With the development of deep learning and the progress of Artificial Intelligence (AI), deep learning methods have been widely applied in the fields of natural language processing, computer vision, intelligent decision making, and the like. Inspired by the successful application of deep learning, many deep learning classifiers have been developed for HSI classification with excellent performance, such as Stacked Automatic Encoders (SAEs), Recurrent Neural Networks (RNN), and Convolutional Neural Networks (CNN). Compared with a machine learning method, the deep learning classifier can automatically learn deep complex features of the HSI. Among the above deep learning methods, CNN shows a bright foreground and is widely used. In addition, as deep learning progresses, various CNN-based methods are proposed, from one-dimensional CNN to three-dimensional CNN, from single CNN to hybrid CNN, from shallow CNN to deep CNN. However, early CNN methods only learned local spatial information and could not extract deep spatio-spectral features of HSI, such as disclosed in "CNN-based multi-layer spatial-spectral fusion and sample amplification with local and non-local constraints for hyper-spectral image classification," IEEE J.Sel.topics application.earth observer.Remote Sens., vol.12, No.4, pp.1299-1313, Apr.2019, published by J.Feng et al. To overcome these drawbacks, different forms of CNN methods are beginning to emerge. Recently, some advanced CNN techniques such as spectral-spatial attention networks and dynamic convolution kernels have been explored to improve CNN-based approaches. However, CNNs require a large number of training tags to train the network, which contradicts the tag deficiency in HSI and these advanced CNN deep learning models are designed for euclidean data, the inherent correlation between adjacent land covers is often neglected, making the above methods unable to learn the relationship between labeled and unlabeled data, such as that disclosed in "a CNN with scale association and transformed method for hyperspectral identification," trans.
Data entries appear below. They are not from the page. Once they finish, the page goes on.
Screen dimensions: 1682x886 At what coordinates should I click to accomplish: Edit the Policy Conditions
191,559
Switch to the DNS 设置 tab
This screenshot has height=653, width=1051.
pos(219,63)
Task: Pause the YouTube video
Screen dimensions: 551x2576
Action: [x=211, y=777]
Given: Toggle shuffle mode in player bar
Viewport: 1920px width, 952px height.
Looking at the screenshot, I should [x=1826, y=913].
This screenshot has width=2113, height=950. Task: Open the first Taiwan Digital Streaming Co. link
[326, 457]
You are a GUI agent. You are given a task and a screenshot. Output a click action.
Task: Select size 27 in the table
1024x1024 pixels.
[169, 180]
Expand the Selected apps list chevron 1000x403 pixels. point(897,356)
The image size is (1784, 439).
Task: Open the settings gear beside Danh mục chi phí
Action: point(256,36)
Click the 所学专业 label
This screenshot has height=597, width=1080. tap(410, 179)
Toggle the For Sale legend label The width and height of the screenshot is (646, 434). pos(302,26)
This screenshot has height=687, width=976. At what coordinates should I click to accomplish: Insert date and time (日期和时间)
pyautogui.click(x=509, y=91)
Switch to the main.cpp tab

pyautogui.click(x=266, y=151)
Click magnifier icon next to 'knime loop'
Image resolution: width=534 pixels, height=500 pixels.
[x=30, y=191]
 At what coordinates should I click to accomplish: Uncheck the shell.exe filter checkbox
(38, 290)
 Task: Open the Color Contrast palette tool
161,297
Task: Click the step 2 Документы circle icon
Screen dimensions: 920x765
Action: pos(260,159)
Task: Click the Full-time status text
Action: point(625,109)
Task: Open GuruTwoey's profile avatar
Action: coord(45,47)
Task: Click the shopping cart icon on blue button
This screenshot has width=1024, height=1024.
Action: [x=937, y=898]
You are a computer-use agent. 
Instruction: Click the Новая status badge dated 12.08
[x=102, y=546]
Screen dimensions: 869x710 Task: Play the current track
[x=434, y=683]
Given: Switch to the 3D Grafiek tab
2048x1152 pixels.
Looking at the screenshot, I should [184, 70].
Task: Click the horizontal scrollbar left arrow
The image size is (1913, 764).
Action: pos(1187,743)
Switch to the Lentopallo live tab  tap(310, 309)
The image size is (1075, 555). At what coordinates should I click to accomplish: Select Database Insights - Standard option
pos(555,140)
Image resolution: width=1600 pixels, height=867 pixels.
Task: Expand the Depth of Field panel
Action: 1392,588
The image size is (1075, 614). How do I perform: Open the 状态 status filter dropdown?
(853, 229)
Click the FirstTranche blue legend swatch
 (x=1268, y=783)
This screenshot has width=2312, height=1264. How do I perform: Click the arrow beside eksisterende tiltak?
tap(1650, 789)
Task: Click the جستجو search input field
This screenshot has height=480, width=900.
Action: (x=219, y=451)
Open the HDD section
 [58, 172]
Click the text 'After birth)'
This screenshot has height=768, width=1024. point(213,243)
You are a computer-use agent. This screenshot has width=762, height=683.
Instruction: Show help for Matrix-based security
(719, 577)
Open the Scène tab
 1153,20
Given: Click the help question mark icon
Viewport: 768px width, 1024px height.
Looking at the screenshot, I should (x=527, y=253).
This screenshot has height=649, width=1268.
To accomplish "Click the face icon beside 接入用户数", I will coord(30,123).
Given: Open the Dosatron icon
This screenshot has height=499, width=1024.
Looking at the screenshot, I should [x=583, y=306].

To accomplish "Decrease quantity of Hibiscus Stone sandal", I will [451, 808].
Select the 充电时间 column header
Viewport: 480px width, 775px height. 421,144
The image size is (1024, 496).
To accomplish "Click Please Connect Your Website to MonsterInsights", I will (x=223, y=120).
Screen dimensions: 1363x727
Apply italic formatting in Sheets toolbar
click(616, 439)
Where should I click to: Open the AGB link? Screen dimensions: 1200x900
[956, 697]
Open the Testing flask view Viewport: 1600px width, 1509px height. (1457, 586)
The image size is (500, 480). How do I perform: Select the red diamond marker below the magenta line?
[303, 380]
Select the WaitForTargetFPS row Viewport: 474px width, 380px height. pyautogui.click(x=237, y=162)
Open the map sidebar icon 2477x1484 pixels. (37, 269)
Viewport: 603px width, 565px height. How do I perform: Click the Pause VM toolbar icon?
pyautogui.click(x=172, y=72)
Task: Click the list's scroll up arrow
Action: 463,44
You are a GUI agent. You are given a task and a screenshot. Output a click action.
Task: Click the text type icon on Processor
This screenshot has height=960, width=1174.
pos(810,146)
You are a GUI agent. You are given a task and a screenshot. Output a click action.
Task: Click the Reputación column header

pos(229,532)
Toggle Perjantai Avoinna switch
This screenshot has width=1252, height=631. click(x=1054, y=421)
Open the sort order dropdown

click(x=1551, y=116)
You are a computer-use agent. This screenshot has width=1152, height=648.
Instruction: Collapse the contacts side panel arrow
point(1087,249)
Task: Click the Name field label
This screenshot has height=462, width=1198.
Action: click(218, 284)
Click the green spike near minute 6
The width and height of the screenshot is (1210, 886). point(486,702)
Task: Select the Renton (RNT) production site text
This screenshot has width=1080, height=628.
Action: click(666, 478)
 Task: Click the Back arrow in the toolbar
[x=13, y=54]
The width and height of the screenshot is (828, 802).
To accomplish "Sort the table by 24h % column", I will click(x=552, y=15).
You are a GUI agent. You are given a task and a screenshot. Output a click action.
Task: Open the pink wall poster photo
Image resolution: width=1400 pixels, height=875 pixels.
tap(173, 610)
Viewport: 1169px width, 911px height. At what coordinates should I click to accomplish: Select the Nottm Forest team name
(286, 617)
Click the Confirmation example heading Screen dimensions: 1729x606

Therefore, the convolutional neural network in both the traditional machine learning method and the deep learning faces certain limitation in the hyperspectral classification.

Disclosure of Invention

In order to overcome the problem that the convolutional neural network faces limitation in hyperspectral classification in the traditional machine learning method and the deep learning method, the invention aims to provide a novel hyperspectral image classification method of a multi-scale receptive field map attention neural network.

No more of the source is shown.